No answer was given to our applications for leave to travel. We were obliged to rely for information about what was happening in the interior upon the army of Greek and Levantine spies who frequented Mme Moriatis’s bar. Most of these men were pluralists, being in the pay not only of several competing journalists at once but also of the Italian Legation, the Abyssinian secret police, or both.
The railway station was a centre of minor information. Half the white population and practically all the Press were on the platform for each departure. There was seldom any very sensational occurrence; sometimes an Indian would be arrested smuggling dollars; there were always tears; once or twice an Abyssinian dignitary left on an official mission, attended by a great entourage, bowing, embracing his knees, and kissing him firmly on his bearded cheeks. At any time there was a fair amount of rough and tumble at the Ad
dis terminus between Arab porters and station police. This served to give colour to the descriptions of panic and extravagant lamentation which were dutifully cabled to Fleet Street.

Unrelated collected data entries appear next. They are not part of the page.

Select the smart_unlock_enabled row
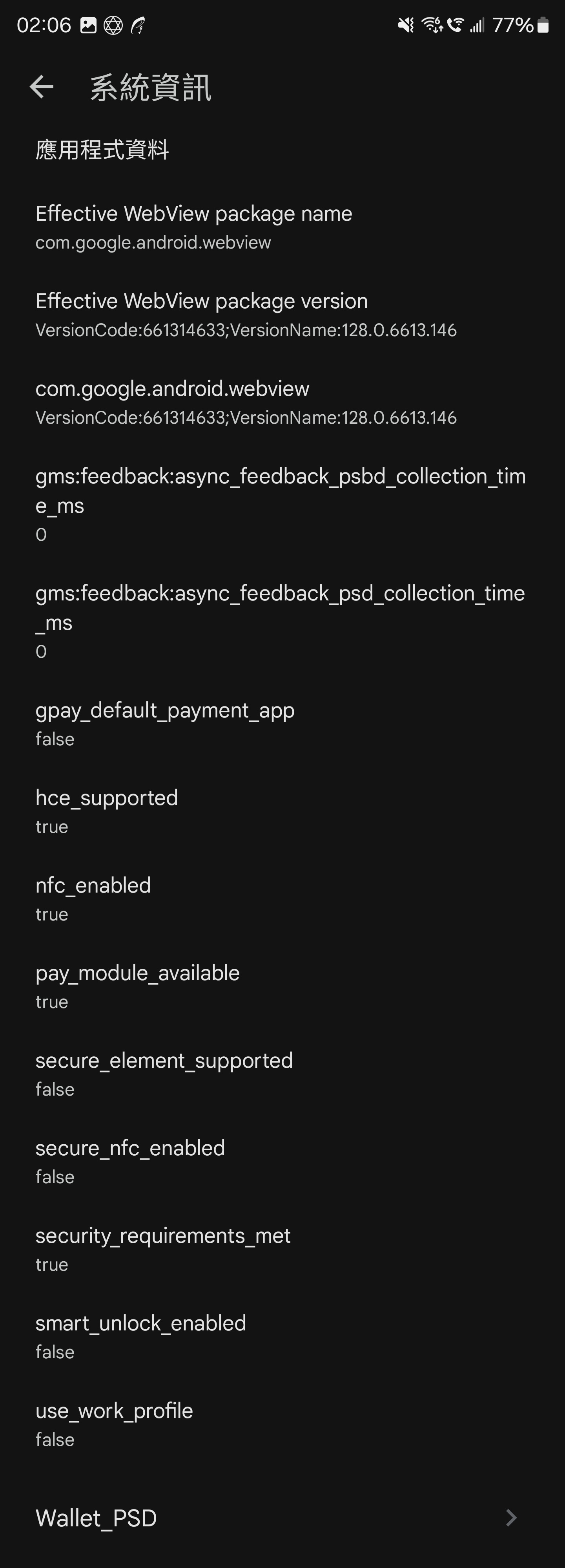Screen dimensions: 565x1568 tap(282, 1337)
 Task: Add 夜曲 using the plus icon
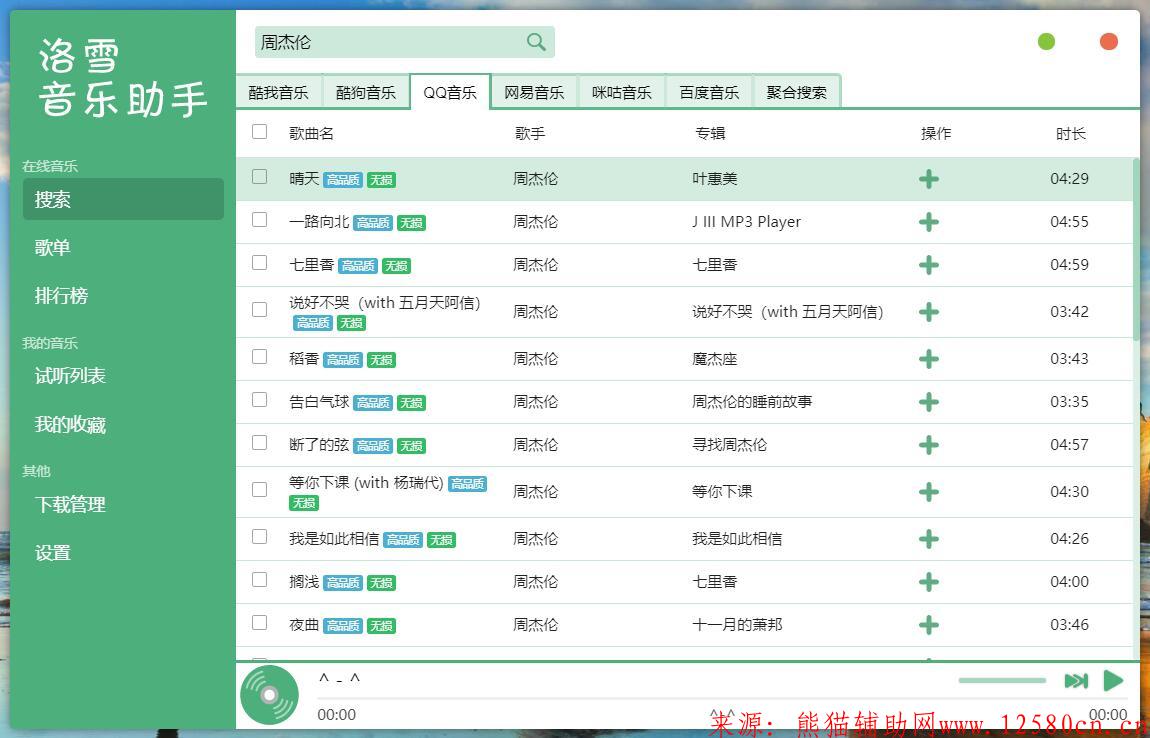[x=929, y=625]
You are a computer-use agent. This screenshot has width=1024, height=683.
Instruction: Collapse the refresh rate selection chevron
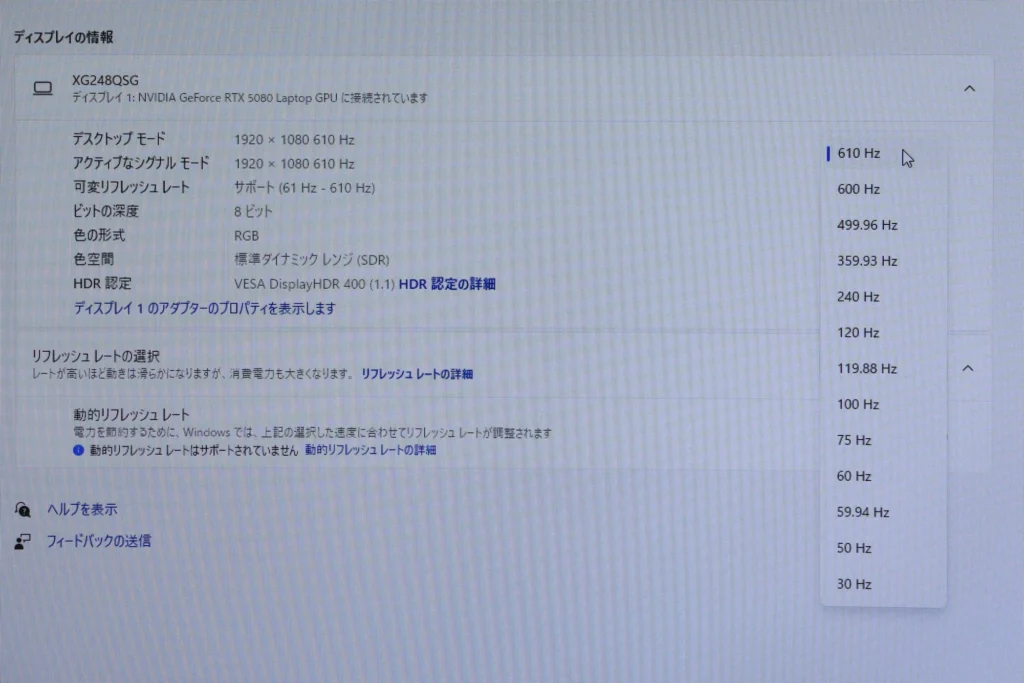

The arrivals in the evening were more interesting, for anyone visiting Addis at this season was a potential public character, perhaps another Rickett. Two humane English colonels excited feverish speculation for a few days until it was discovered that they were merely emissaries of a World League for the Abolition of Fascism. There was a Negro from South Africa who claimed to be a Tigrean, and represented another World League for the abolition, I think, of the white races, and a Greek who claimed to be a Bourbon prince and represented some unspecified and unrealized ambitions of his own. There was an American who claimed to be a French viscount and represented a league, founded in Monte Carlo, for the provision of an Ethiopian Disperata squadron, for the bombardment of Assab. There was a completely unambiguous British adventurer, who claimed to have been one of Al Capone’s bodyguards and wanted a job; and an ex-officer of the R.A.F. who started to live in some style with a pair of horses, a bull terrier and a cavalry moustache – he wanted a job too. All these unusual characters were good for a paragraph.
There was also a mysterious and, I am now inclined to believe, non-existent force of Yemen Arabs which made a fitful appearance in our despatches. By some accounts they were still in the Yemen and were waiting orders for the attack from the Imam of Sana. They were to cross the Red Sea in a fleet of dhows, fall upon Assab and massacre the garrison. Another version had it that they were already in Addis, organized as a fighting corps. They were constantly reported as parading at the palace and offering their arms and fortune in the Emperor’s service. There was in fact a number of venerable old traders from the Yemen, dotted about the bazaar quarter. If two of them sat down together for a cup of coffee it was described as a military consultation.